Transcription factors and coactivators have been reported to contribute to the formation of initiated Pol II clusters. To explore the function of nuclear ANLN and exclude the interference of mitotic defects, we generated a Dox induced rapid knockdown cell and then introduced ANLN WT or NLS mutant. It was observed that Dox treatment for 24 h decreased the level of ANLN and reduced Pol II large clusters (type III), without affecting the small-size clusters (type I and II) (Fig.3A). The reduction of Pol II-pS5 clusters caused by ANLN rapid depletion could be rescued by ANLN WT but not NLS mutant (Fig.3A). Consistently, droplet assay showed that ANLN promoted Pol II CTD phase separation in a dose-dependent manner (Fig.3B). Interestingly, we also identified three short sequences in the disordered region of ANLN protein that mediate its interaction with Pol II, and deletion of these residues resulted in the loss of function of ANLN in promoting Pol II clustering (not shown).

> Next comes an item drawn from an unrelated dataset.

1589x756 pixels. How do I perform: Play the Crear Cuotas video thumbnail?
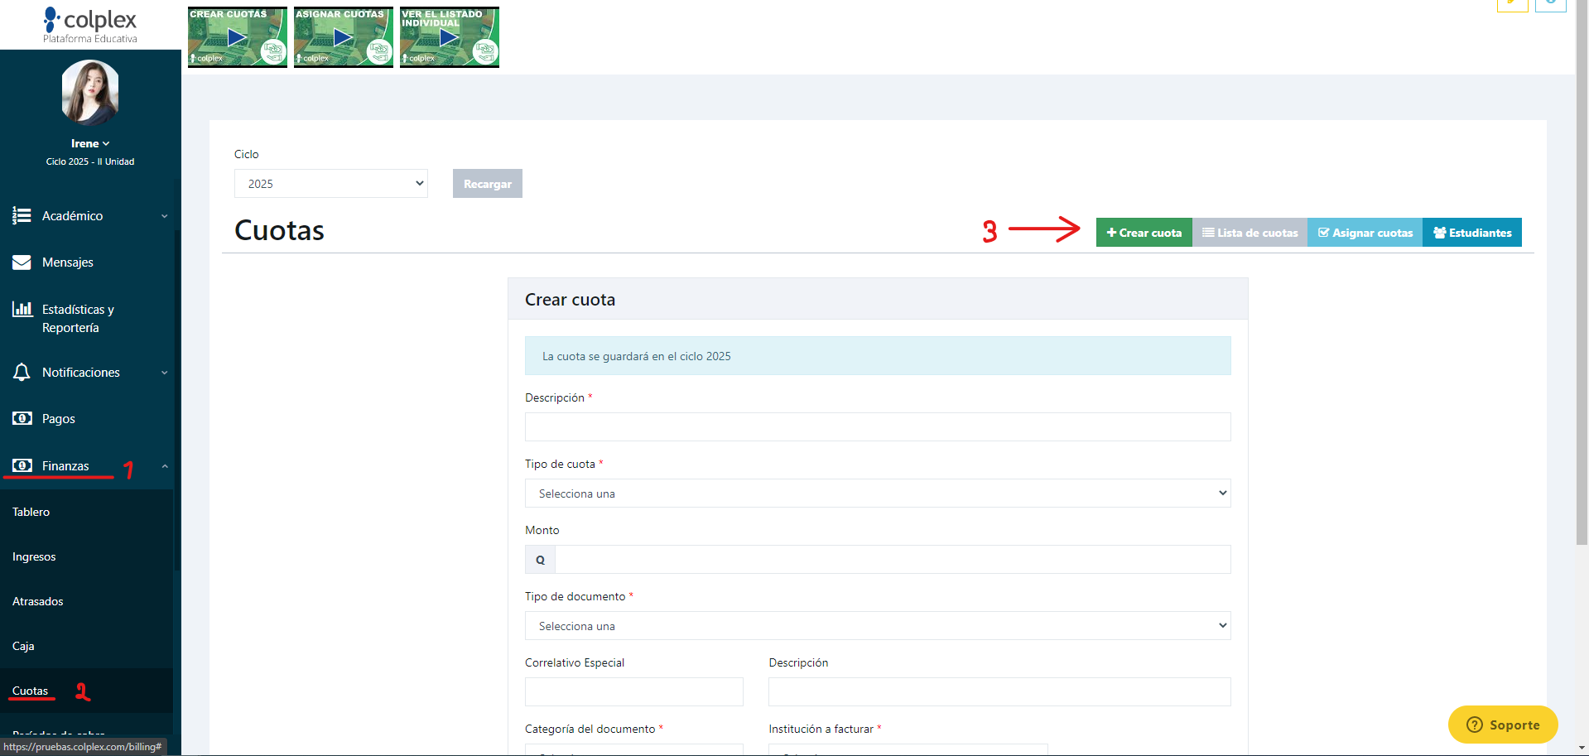[238, 37]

Fig.4 (A) Occupancy of H3K27ac and Pol II measured by CUT&Tag in NC and ANLN depletion cells. (B) Western blot showing the whole cell lysate, chromatin pellets, and chromatin supernatant in ANLN depletion cells. (C) Pol II activity under different conditions was detected by dual-luciferase reporter assay.

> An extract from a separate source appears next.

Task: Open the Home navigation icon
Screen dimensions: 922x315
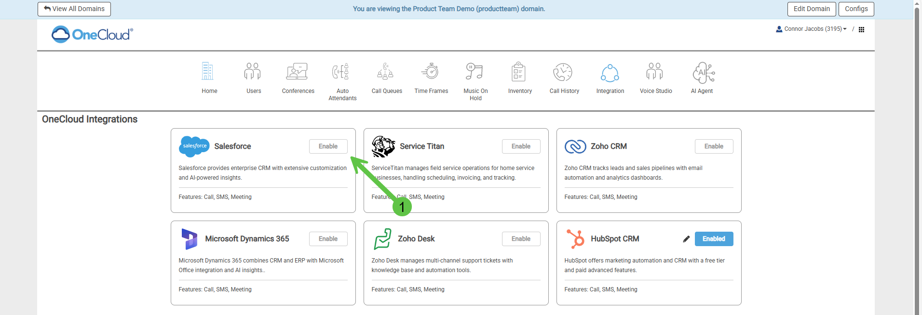Action: pos(208,72)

Surprisingly, after short-term knockdown of ANLN, the H3K27ac signal decreased near the TSS, while the deposition of Pol II on chromatin increased (Fig.4A). This is similar to the abnormal pausing and accumulation of Pol II caused by topoisomerases or BRD4 deletion. Cellular fractionation and dual-luciferase reporter assay showed that short-term knockdown of ANLN resulted in decreased activity of Pol II (Fig.4B, C).

Identification of target genes of ANLN-RNA polymerase II axis

Fig.5 (A) Flowchart of the process used to identify the genes targeted by ANLN. (B) Relative mRNA levels of target genes were measured by RT-qPCR. (C) Representative tracks of super-enhancer regions occupancy of ANLN and Pol II. (D) A hypothetical model: ANLN, Pol II and transcription factors form an active transcriptional cluster at super-enhancer regions.

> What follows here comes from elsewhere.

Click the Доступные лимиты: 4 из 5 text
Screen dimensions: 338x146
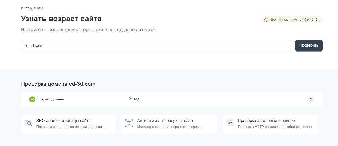tap(292, 20)
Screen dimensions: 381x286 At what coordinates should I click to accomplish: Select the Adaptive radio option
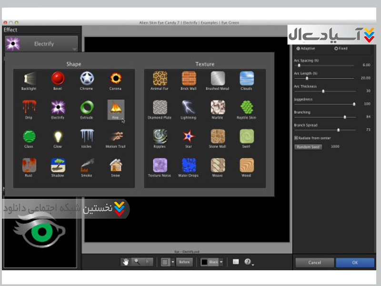click(x=299, y=49)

To further clarify the functional relevance of the role played by ANLN in transcriptional regulation, we identified the target genes of the ANLN-Pol II axis in ESCC cells. 84 target genes were identified by RNA-Seq combined with CUT&Tag, and they were found to be involved in cancer related pathways (Fig.5A, B). Representative targets were validated by ChIP-qPCR (not shown) and RT-qPCR (Fig.5B). Moreover, we found that ANLN knockdown resulted in decreased super-enhancer signal in ESCC cells (not shown). Consistently, the occupancy of ANLN and Pol II was found in the super-enhancer region of target genes (Fig.5C, D). Finally, we used THZ1, a super enhancer inhibitor, to inhibit the ANLN-Pol II axis and found that it effectively suppressed ESCC cell proliferation (not shown).

Our work established a direct relationship between nuclear ANLN and Pol II transcription factory, unveiling the authentic role of ANLN in transcriptional regulation, and provided a crucial insight for cancer research targeting ANLN.